Question

What is the best way to transfer HiSeq data from the instrument to compute resources and/or storage?

5

Entering edit mode

9.8 years ago

Keith Callenberg ▴ 960

Since Illumina's systems are Windows-based, it seems the options for mounting the drives and automating the transfer of sequencing data are a bit more limited.

How do you move your data to your cluster or compute resources? Do you add a Samba mount to your cluster on the HiSeq? A cifs-based mount on your cluster? Use scp/sftp or an intermediate Linux machine? Do you see any I/O issues resulting in missing files with your process?

And do you save the data directly on your mount as it is generated by the sequencer, or do you transfer it after the run is complete?

I am looking for a reliable and automatable method that could be part of a clinical pipeline that processes specimens daily.

While this may seem like just an IT question, I think the NGS context is important because of the size and type of data so it would be lost on Stack Overflow. Thanks in advance!

next-gen sequencing HiSeq • 3.2k views

ADD COMMENT • link updated 2.6 years ago by Ram 44k • written 9.8 years ago by Keith Callenberg ▴ 960

0

Entering edit mode

We use scp. It takes whole night for the data transfer. I am also looking for best solutions.

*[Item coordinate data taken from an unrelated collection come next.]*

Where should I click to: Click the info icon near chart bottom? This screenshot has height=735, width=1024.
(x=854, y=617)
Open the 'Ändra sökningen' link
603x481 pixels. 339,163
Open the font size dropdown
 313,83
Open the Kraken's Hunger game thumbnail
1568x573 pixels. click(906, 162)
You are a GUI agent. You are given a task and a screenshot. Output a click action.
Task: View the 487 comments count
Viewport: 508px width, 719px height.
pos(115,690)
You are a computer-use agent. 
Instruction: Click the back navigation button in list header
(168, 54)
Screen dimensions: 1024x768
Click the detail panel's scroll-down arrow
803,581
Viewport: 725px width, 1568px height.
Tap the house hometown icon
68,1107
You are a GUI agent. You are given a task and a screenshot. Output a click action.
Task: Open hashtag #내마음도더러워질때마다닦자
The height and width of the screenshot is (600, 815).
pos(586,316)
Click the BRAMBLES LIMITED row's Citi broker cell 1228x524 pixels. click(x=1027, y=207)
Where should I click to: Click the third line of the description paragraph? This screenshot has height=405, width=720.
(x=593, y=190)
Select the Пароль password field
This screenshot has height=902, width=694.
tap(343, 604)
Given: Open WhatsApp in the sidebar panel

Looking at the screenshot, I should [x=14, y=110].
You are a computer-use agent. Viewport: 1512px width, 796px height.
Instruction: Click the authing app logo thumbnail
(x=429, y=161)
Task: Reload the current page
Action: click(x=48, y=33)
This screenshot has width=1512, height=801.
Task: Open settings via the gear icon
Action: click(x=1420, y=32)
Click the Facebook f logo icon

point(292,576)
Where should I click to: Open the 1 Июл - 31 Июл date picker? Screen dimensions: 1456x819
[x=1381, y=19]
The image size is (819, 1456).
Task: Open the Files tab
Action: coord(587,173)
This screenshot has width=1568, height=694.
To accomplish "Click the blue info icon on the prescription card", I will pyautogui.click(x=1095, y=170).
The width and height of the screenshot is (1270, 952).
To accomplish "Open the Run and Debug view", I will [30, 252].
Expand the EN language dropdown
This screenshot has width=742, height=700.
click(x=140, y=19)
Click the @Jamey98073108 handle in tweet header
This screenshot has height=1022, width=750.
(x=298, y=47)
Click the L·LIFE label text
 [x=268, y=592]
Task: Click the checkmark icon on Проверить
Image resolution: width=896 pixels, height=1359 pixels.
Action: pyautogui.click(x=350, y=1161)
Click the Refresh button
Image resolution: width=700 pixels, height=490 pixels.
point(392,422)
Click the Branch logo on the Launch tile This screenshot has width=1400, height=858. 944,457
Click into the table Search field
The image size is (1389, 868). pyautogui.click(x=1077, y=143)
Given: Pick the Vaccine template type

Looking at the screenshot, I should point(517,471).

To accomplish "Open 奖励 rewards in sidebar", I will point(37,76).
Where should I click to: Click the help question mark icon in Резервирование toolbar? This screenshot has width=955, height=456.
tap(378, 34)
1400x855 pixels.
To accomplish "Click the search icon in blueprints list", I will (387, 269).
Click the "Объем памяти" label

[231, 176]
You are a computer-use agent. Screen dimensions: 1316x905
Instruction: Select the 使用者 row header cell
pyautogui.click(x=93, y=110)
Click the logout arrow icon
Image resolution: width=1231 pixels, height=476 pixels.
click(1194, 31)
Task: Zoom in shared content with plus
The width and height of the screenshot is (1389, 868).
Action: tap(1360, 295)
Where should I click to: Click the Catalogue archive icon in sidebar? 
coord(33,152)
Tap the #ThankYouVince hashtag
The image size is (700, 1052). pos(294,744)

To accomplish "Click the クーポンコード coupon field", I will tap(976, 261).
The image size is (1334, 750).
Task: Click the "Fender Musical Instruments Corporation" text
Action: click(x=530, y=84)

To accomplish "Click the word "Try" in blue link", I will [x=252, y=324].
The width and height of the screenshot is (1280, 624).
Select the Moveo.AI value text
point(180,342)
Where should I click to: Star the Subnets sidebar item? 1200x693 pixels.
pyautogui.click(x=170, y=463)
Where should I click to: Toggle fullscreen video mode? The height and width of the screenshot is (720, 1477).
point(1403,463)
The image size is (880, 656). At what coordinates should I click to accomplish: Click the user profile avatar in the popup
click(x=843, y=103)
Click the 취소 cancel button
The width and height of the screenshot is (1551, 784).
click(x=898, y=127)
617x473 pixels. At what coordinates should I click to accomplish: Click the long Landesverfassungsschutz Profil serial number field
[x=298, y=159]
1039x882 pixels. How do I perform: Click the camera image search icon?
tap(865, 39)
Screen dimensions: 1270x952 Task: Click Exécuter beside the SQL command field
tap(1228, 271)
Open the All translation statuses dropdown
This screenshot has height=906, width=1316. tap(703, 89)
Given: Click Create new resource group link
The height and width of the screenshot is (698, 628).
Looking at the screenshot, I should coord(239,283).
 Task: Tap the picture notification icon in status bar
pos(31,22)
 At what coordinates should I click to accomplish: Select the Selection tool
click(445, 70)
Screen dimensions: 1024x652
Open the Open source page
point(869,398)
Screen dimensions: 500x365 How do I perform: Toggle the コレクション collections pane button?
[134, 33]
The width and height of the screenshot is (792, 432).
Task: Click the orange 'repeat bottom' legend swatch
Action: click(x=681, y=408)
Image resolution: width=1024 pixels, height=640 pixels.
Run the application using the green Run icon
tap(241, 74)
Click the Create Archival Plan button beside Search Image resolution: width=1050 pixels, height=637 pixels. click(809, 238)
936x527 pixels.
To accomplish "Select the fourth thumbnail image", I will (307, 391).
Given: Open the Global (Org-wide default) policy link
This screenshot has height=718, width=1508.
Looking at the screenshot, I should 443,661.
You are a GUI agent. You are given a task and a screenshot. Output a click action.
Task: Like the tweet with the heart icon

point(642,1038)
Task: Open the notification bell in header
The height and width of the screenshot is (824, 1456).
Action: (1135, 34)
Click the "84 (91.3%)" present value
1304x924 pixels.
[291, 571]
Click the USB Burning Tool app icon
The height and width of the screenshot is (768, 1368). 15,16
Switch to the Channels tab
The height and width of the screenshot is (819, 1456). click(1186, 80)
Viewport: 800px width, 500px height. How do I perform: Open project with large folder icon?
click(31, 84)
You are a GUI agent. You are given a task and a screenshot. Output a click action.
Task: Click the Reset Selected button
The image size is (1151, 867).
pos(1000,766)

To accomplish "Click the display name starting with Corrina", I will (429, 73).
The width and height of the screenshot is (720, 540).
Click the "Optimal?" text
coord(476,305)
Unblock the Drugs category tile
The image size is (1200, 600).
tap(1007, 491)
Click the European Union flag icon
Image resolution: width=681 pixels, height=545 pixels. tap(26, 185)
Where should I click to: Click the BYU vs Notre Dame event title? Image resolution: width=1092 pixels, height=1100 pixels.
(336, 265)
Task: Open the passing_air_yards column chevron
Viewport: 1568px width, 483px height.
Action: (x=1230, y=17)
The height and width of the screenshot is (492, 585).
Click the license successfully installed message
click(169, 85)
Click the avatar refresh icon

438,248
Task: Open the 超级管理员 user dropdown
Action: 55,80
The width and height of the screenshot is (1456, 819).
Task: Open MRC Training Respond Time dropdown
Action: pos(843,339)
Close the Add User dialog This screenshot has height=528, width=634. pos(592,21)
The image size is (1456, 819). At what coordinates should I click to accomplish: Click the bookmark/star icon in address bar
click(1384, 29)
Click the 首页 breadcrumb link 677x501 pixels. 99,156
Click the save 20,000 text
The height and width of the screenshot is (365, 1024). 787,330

ADD REPLY • link 9.8 years ago by GouthamAtla 12k

Ram · Answer 1 · 2015-04-01

We had a heck of a time with this. We don't archive the Thumbnail_Images (too big and not important for fastq generation), and the most of the rest of the data is in bcl format (like > 95%). So I'd suggest rsyncing the bcl files as they are completed, but there are some caveats since some the bcl and ancillary stat files are not completed upon their creation. Fortunately, Illumina creates sentinel files that can be used to detect when the bcl and stat files are complete. This fact does not seem to be well publicized, and I can not longer find the document (it's called HCS 1.4/RTA 1.2 Theory of Operation, and I have a hard copy). This sentinel file should be located in

Computer/${drive}/Illumina/HiSeqTemp

When a run starts, a ${flowcell_dir} is created in this directory. Now after the base call file is created in the cycle directory AND quality scores are later added to that file (the file is now complete), an empty file called Computer/${drive}/Illumina/HiSeqTemp/${flowcell_dir}/Processed/L00?/CX.1/${filename_header}.qms is touched. Thus once this file is touched, we know we can sync the following files in Computer/${drive}/BCLDATA_${side}/${flowce_dir}/Data/Intensities/BaseCalls/L00?/CX.1:

${filename_header}.bcl
${filename_header}.stat

So you can use this as a hook to know when the bcl data is complete in real time capturing the majority of the heavy lifting. Then you just insure it copies over properly... no small task. Right now, we use globus.